Yep, 3 ways to vapor deposit. 

Evaporation, draw a high vacuum, 10 to the - 8 torr, then heat the source beyond it's vapor point, at that vacuum, which is very different than at 1 atmosphere. Heat up the source and the vapor cloud fills the chamber and coats everything with a condensate.

Sputtering, similar to evaporation but with a gas like argon in the vacuum chamber. Needs less vacuum, about 10 to the -6 torr or so. 

Ion bombardment, or Ion sputtering, again in a vacuum chamber but the source is blasted with an ion beam of some sort to create the vapor particles instead of heating in a crucible. So it needs even less vacuum, about 10 to the -4.

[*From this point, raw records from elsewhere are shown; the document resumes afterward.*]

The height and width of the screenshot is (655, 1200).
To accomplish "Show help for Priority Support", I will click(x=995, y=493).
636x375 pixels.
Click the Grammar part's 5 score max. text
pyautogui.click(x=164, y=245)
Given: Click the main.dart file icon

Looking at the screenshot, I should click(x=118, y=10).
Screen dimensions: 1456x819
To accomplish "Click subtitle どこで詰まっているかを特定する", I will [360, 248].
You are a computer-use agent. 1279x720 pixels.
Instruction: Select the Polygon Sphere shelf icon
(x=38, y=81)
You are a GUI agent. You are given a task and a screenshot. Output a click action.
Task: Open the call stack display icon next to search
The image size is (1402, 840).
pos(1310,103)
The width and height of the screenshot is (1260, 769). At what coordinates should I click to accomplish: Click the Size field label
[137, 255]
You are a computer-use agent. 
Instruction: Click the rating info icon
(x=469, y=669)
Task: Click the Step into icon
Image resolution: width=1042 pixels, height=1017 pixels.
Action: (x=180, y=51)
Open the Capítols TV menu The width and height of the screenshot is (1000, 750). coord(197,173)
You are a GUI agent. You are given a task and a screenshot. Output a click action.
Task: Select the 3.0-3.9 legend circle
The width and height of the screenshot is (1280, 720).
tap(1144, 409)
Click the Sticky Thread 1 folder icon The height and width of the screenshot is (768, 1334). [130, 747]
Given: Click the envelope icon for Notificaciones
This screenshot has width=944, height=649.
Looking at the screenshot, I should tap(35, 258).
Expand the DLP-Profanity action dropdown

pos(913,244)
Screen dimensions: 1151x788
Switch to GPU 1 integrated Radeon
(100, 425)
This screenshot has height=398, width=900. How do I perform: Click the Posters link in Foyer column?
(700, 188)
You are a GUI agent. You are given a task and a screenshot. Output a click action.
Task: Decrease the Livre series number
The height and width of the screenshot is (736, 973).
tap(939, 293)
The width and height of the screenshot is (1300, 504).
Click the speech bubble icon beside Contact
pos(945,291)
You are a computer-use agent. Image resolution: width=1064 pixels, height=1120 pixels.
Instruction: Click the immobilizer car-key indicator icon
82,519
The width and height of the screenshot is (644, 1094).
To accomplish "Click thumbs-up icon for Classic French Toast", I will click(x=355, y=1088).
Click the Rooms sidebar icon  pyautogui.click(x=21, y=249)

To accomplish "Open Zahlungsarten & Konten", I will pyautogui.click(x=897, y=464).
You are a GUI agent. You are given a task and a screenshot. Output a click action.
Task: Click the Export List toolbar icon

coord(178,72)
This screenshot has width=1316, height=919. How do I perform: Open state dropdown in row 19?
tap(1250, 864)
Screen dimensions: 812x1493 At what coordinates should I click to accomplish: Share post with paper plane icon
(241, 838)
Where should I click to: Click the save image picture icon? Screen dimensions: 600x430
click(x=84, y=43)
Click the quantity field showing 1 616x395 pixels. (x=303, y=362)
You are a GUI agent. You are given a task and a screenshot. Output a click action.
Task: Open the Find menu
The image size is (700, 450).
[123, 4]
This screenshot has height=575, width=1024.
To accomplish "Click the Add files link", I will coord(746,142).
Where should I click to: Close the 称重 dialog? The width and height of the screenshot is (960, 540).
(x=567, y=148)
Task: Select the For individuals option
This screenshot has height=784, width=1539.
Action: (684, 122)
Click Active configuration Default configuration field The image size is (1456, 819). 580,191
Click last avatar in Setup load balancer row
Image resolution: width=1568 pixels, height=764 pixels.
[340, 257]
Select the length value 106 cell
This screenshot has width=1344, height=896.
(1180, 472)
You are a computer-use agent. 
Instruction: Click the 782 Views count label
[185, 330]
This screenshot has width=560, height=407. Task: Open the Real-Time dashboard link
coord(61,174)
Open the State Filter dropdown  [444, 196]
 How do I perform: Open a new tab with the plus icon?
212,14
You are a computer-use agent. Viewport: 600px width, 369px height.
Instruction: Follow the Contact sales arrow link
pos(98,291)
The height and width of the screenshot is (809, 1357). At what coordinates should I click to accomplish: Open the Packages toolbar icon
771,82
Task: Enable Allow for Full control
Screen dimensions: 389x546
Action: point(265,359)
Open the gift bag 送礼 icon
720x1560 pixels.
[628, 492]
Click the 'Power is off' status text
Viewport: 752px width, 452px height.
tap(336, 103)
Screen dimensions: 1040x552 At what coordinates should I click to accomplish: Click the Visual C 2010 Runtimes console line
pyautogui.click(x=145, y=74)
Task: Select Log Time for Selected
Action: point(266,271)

Note the pressures and energy to vaporize the source vary greatly based on the material. And in these examples I'm mostly guessing based on what we did when I worked in the CD plant. We sputter deposited Al and Au on compact discs on the production line. I did nickel evaporation in the mastering room.

The sputter chambers on the CD line used mechanical two stage turbo pumps for speed. And the chambers were really small, just big enough for a single CD and the source, which for some odd reason was called a target in the trade.

The evaporation chamber held about a cubic meter of volume. We used a standard mechanical pump to get the pressure down to the 28 inches Hg, then a cryopump, (liquid helium), took over to take it down the set pressure. Which if my bad memory isn't completely off the wall was 2X10 to the -6 torr. Supposedly it was near outer space vacuum and had only 3 molecules of water vapor in the cubic meter space. Took almost an hour to make a shot of 3 masters, 45 minutes to get it down to the target pressure.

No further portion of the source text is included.